Regarding clinical symptoms recovery, in the liposomal bLf-treated COVID-19 patients we observed a gradual reduction of all symptoms, with the exception of fatigue, which persisted in 18.75% of patients (Table 3). We explained this result considering patient age and concomitant comorbidities, which could create a bias to identify COVID-19 symptoms. On the other hand, in SOC-treated patients, we observed a partial symptoms recovery and, particularly, the persistence of anosmia and ageusia in all affected patients, even at the end of treatment (Table 4).
Concerning liposomal bLf safety, we reported gastrointestinal complaints in two patients as occasional findings that did not lead to treatment discontinuation. Therefore, we concluded that bLf was safe and well tolerated among our study population.
Regarding the SOC regimen group we observed limited adverse events related to the administration of hydroxychloroquine, even though its use is controversial, as several meta-analyses pointed out its intrinsic safety risks, especially in vulnerable populations, and its inefficacy in mitigating COVID-19 symptoms.
Indeed, hydroxychloroquine has been related to gastric symptoms, retinopathy, and cardiomyopathy [75,76]. As a matter of fact, in a paper by Mercuro et al. [48], patients who received hydroxychloroquine for the treatment of pneumonia associated with COVID-19 were at high risk of corrected QT (QTc) prolongation, and the combination with azithromycin was associated with greater changes in QTc [48].
Overall, the use of hydroxychloroquine alone or in combination with azithromycin was not effective in treating COVID-19 hospitalized patients. In addition, it was associated with higher mortality rates in comparison with the control group [76].
In our analysis, we used formulations containing bLf embedded in liposomes. The inclusion of bLf in preserving structures, such as liposomes, reduces gastric and intestinal enzymatic digestion while maintaining its integrity and, therefore, its biological functionality [77,78].

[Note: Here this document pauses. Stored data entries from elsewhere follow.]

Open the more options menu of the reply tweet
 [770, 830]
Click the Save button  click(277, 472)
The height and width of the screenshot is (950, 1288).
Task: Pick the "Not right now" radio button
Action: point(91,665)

Indeed, the bLf at 5% of iron saturation form is best suited to obtain the maximum chelating effect. Liposomal bLf is intranasally and orally administered, because it exerts two main functions dependent on topical or oral systemic administration. The topical intranasal administration (about 16 mg/nostril/day) is related to bLf binding with HSPGs of host cells and spike glycoproteins.
This binding establishes a protective barrier against viral infection. Conversely, oral systemic administration of bLf (1 g/day) is related to the anti-inflammatory and anti-thrombotic activities. Of note, the anti-inflammatory activity also decreases intracellular iron overload, which, in turn, facilitates viral multiplication.

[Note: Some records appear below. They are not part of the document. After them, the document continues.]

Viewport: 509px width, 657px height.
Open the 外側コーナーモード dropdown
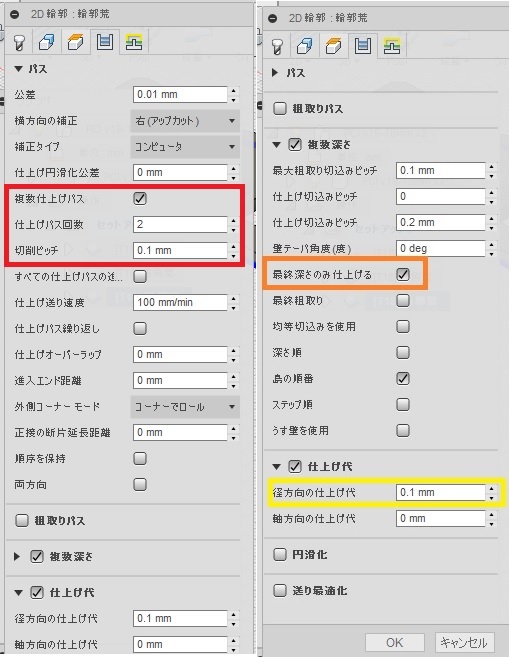[x=185, y=406]
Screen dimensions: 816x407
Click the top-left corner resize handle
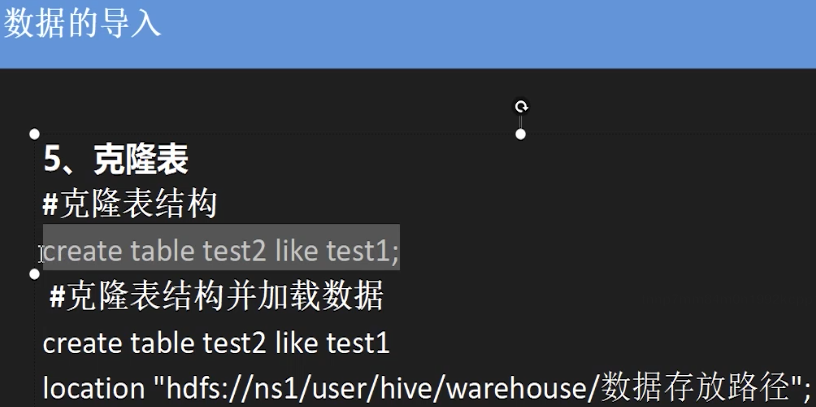(x=35, y=133)
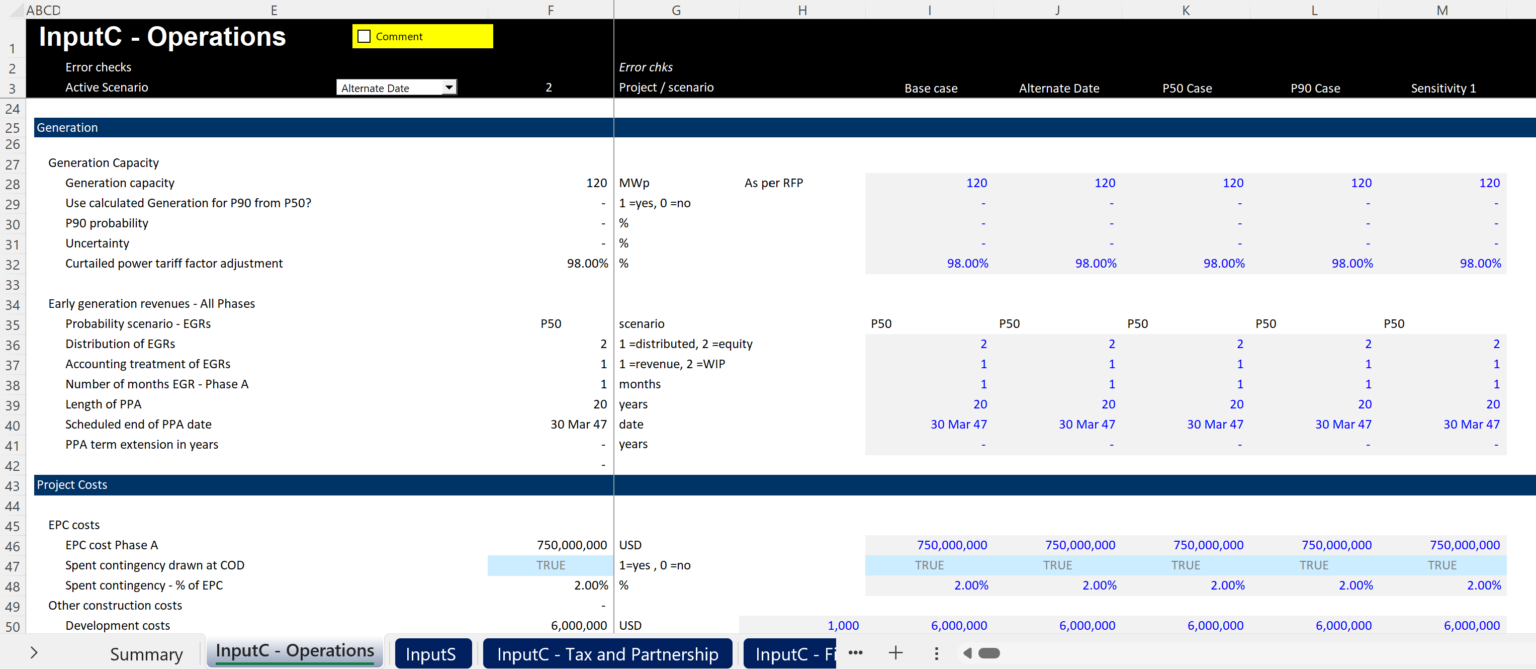Image resolution: width=1536 pixels, height=669 pixels.
Task: Click the sheet tab scroll arrow
Action: 34,653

One of the limitations of our study was the small sample size of COVID-19 patients. Further studies on larger samples are needed to better evaluate the role of bLf in treating SARS-CoV-2 and to define the best treatment: bLf alone or as a supplementary agent.
Considering the risk of COVID-19 relapse [79], we also suggest additional long-term studies to evaluate the maintenance of viral clearance via continuous administration of bLf.

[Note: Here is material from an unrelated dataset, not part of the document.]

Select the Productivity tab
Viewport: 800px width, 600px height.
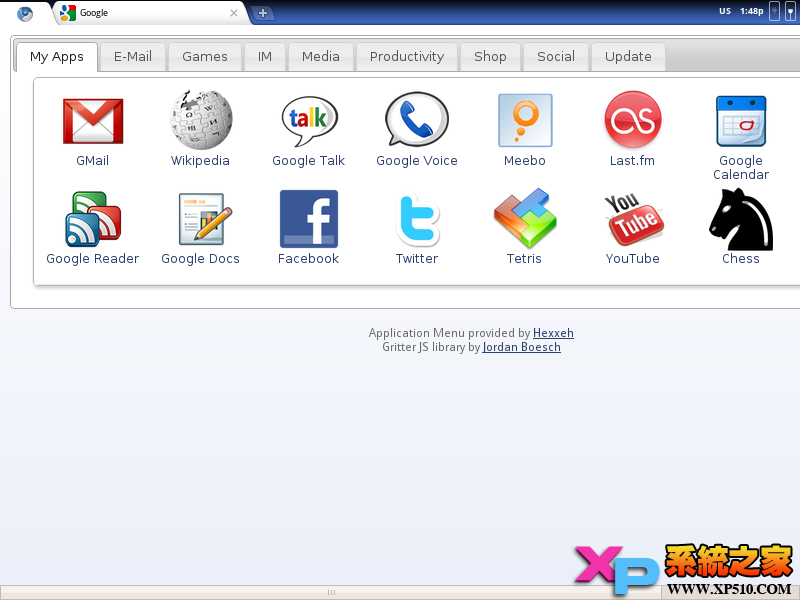pyautogui.click(x=407, y=57)
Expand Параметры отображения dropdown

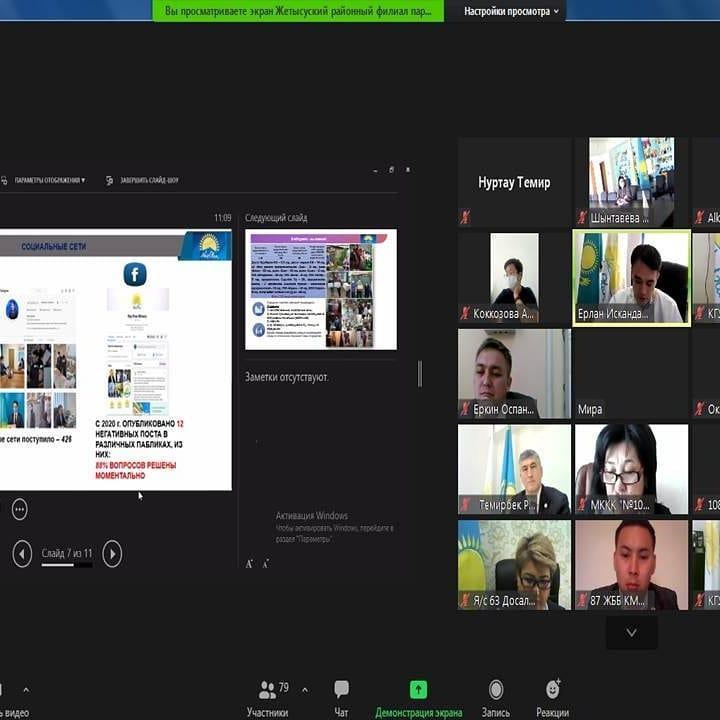point(48,181)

Only after the randomized clinical trials to confirm its efficacy could bLf be considered as an effective treatment in asymptomatic and mild-to-moderate COVID-19 patients. This could not only improve patient outcomes and prevention of hospital recovery, but also hinder chronic consequences of infection and disease transmission, especially by shortening the period of infectiousness.